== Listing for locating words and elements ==
************

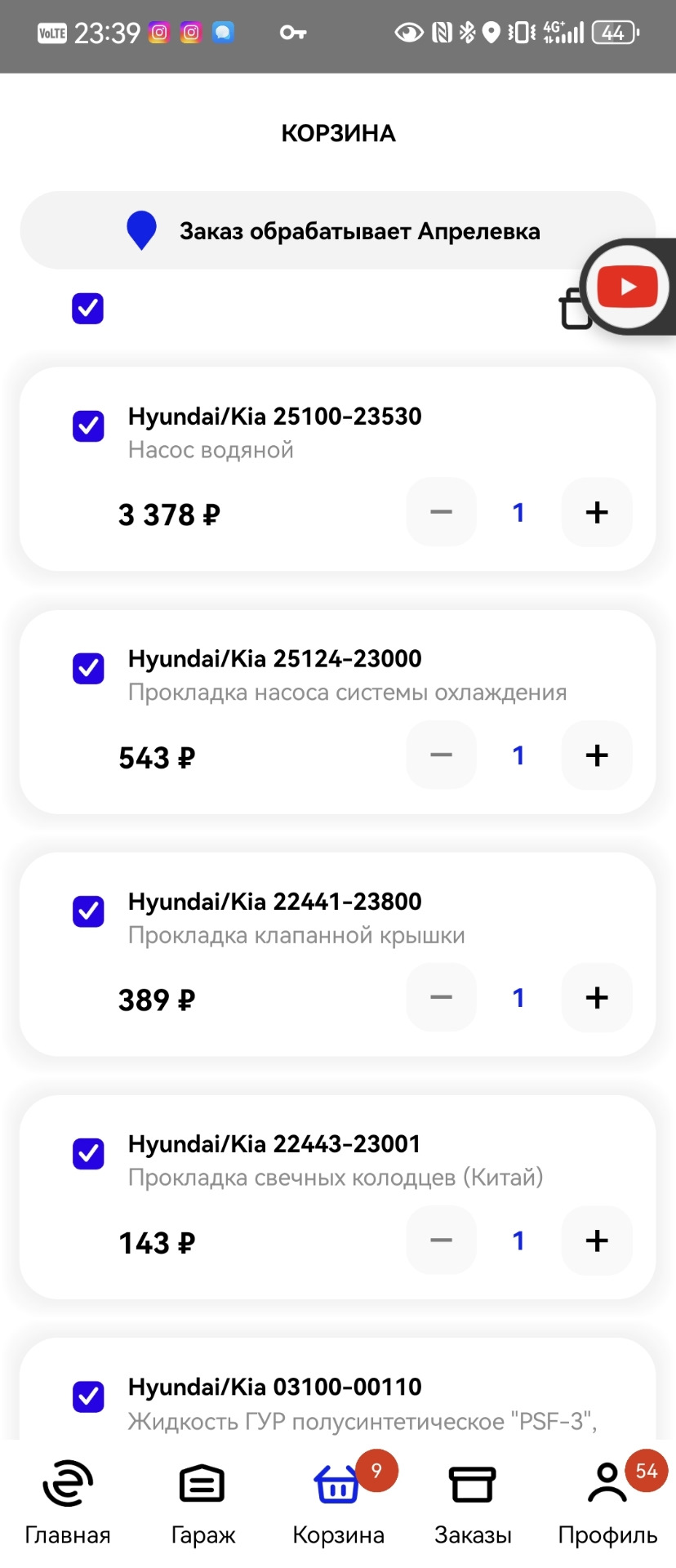Increase quantity of Насос водяной

click(597, 513)
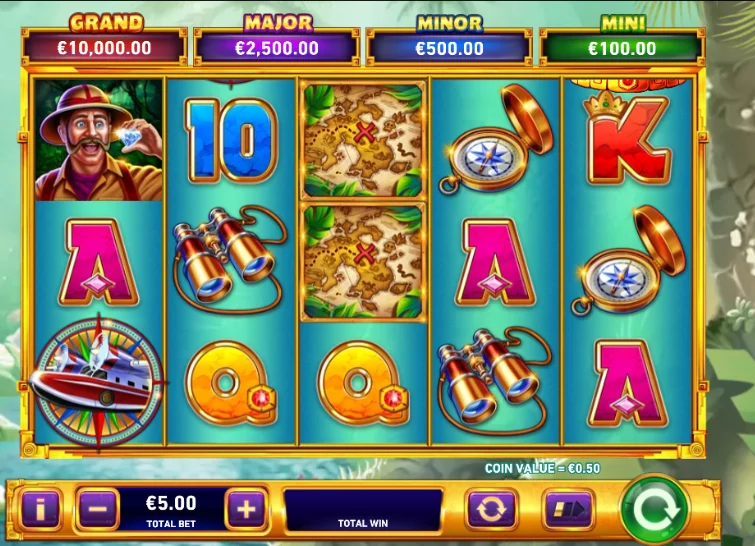Screen dimensions: 755x546
Task: Spin the reels with green button
Action: (x=655, y=509)
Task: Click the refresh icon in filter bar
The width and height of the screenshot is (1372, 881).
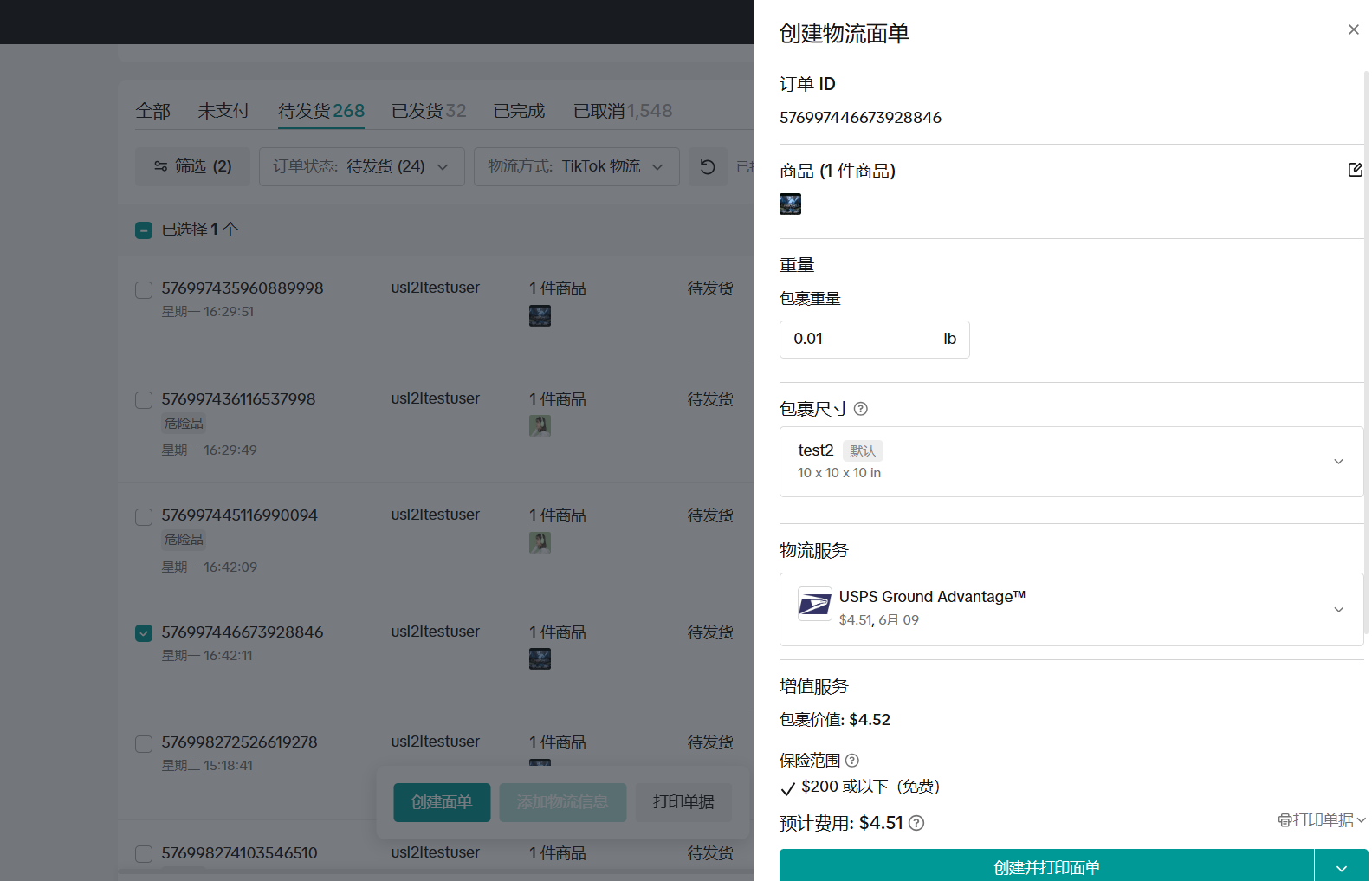Action: click(x=708, y=166)
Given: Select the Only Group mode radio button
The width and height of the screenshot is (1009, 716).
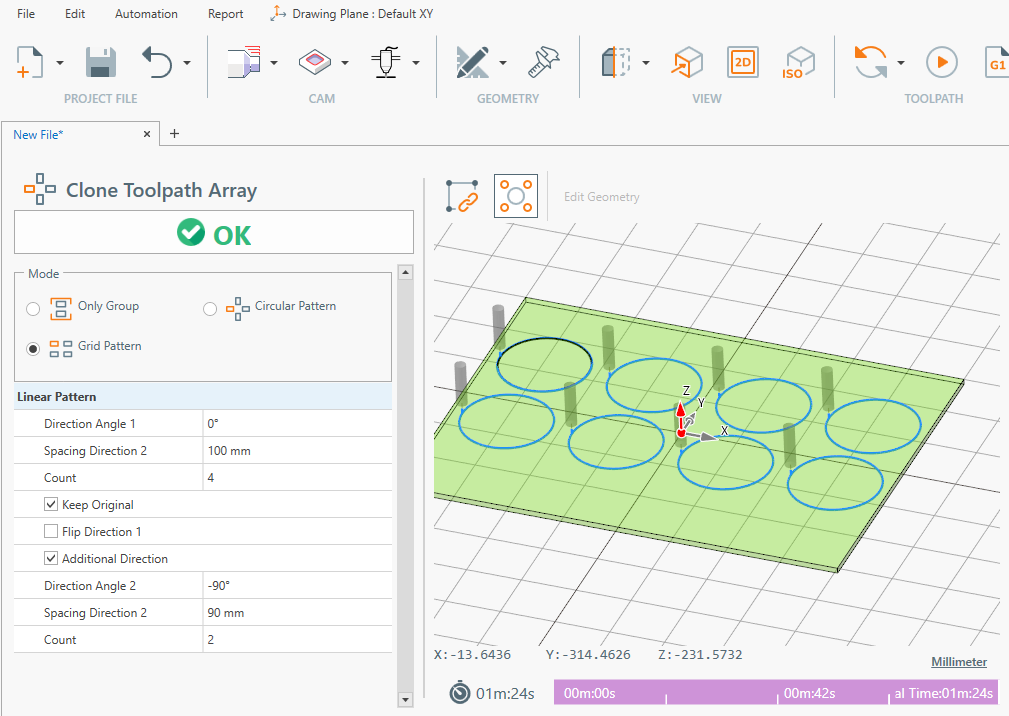Looking at the screenshot, I should coord(34,309).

************

== Set problem ==
Recast each line of the listing above as a row in a Markdown table with the columns "No." and "Line", skipping blank lines and leaving the pictures out.

== Written reply ==
| No. | Line |
|---|---|
| 1 | Increase quantity of Насос водяной |
| 2 | click(597, 513) |
| 3 | Screen dimensions: 755x546 |
| 4 | Task: Spin the reels with green button |
| 5 | Action: (x=655, y=509) |
| 6 | Task: Click the refresh icon in filter bar |
| 7 | The width and height of the screenshot is (1372, 881). |
| 8 | Action: click(x=708, y=166) |
| 9 | Given: Select the Only Group mode radio button |
| 10 | The width and height of the screenshot is (1009, 716). |
| 11 | Looking at the screenshot, I should coord(34,309). |